The performance is by the Omega Trio: Eva Gruesser, violin, Emmanuel Feldman, cello, and George Sebastian Lopez, piano.

A program note from the composer:




They That Mourn was commissioned by Market Square Concerts in Harrisburg. When the wisps of ideas for this piece began to acquire weight and point was in September of 2001. That date, of course, engraved in all our lives. In collecting material, I tried to resist the temptation to write a piece rising out of those horrors. But it happened anyway, of its own accord.

In composing as in living, after September 11 I could not help thinking of tragedy, mourning, elegies. So the music acquired its atmosphere. I thought of the quotidian, of everyday life which is never really carefree until it seems so in the light of catastrophe. I remembered that mourning is not one feeling at all. Mourning is made of grief, shock, loss, memorials both ceremonial and interior, all tinged with rage and confusion and fear. I wanted an elegy to reflect the tumult of feeling with which mourning runs its course--a course in the direction, sometimes, of reclaiming hope and joy.

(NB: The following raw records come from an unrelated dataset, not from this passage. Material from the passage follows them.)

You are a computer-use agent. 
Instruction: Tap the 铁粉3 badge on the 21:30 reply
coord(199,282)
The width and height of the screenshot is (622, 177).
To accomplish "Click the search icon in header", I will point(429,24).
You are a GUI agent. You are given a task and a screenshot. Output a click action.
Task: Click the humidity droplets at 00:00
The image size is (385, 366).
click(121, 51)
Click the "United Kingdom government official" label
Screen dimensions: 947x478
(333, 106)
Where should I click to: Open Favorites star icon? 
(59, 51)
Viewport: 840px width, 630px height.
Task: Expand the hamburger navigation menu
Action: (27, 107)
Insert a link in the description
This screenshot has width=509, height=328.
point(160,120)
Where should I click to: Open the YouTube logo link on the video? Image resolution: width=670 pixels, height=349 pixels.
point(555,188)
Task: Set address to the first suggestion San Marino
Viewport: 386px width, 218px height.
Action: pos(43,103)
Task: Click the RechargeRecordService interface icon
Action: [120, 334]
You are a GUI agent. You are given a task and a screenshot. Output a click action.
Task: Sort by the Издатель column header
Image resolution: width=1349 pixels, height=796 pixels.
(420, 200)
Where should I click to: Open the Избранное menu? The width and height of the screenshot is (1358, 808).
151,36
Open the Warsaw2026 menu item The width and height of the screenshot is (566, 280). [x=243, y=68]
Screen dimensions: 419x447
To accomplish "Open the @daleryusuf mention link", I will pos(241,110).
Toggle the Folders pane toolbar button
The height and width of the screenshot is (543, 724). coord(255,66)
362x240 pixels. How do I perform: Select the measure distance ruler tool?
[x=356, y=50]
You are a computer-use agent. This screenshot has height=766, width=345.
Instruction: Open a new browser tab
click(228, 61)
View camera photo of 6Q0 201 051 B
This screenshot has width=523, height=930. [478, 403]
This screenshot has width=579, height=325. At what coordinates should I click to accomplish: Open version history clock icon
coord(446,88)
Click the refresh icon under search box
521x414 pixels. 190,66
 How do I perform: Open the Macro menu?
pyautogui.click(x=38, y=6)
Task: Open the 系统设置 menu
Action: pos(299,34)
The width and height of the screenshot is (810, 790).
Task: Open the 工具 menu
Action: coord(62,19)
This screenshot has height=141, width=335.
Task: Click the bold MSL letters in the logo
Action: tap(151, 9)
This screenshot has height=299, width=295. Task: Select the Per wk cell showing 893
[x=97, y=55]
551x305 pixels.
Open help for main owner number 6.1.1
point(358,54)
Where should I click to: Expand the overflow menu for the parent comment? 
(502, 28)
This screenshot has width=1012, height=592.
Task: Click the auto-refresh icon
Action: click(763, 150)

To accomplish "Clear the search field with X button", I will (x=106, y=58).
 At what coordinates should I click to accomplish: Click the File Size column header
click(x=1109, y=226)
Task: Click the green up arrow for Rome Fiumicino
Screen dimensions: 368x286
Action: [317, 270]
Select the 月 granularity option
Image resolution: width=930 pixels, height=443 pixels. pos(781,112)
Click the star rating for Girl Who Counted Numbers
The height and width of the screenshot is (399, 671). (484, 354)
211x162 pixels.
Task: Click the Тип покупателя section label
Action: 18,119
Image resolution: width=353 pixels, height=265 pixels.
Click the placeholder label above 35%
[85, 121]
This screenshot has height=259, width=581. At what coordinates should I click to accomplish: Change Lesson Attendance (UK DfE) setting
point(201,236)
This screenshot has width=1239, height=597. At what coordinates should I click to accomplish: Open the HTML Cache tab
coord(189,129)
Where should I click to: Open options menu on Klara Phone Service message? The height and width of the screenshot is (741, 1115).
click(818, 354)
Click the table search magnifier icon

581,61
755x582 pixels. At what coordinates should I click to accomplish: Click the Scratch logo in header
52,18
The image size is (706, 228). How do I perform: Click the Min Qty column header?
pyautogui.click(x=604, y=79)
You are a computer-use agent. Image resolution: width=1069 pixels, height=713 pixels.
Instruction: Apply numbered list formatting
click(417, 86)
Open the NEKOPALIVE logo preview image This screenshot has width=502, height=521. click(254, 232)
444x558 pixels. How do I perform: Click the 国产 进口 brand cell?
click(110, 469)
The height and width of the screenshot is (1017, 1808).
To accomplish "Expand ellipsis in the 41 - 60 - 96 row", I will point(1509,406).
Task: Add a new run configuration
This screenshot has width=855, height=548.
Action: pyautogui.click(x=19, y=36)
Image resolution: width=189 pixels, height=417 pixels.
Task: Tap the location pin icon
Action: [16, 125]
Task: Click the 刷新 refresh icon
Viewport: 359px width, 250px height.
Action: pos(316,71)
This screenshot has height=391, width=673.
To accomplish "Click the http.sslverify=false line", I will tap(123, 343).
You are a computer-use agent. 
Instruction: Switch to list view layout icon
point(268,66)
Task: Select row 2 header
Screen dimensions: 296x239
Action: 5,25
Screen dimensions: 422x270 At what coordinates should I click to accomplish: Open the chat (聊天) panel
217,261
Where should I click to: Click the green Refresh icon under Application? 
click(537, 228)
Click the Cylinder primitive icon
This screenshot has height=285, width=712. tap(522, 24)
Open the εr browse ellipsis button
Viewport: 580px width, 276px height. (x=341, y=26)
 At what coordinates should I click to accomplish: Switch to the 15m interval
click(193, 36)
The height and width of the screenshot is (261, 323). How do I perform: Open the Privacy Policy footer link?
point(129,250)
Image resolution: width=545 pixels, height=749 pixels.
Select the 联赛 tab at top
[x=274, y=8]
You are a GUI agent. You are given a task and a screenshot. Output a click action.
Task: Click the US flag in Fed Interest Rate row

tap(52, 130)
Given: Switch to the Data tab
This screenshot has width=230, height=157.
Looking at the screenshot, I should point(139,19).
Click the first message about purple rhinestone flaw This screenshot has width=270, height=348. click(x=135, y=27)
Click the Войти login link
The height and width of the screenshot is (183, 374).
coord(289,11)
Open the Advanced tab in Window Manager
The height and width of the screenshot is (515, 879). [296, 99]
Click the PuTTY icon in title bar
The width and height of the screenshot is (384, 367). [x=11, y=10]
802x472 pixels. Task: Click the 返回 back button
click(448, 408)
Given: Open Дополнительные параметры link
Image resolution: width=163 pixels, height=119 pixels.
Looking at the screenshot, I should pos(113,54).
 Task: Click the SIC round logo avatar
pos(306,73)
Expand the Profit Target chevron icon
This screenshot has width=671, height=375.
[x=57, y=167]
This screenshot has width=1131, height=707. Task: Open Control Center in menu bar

In They That Mourn the constants of joy and tragedy emerge in the simplest form in music: the old major and minor chords and what Germans call moll-Dur, a mingling of major and minor like a mingling of joy and sorrow. In the last part there are two dances, one solemn, the other an exhilarated dance heard earlier, but now after the catastrophe and so not the same. Finally a song of mourning at once ceremonial and heartbroken: cantorial. At the end, two bells for the dead.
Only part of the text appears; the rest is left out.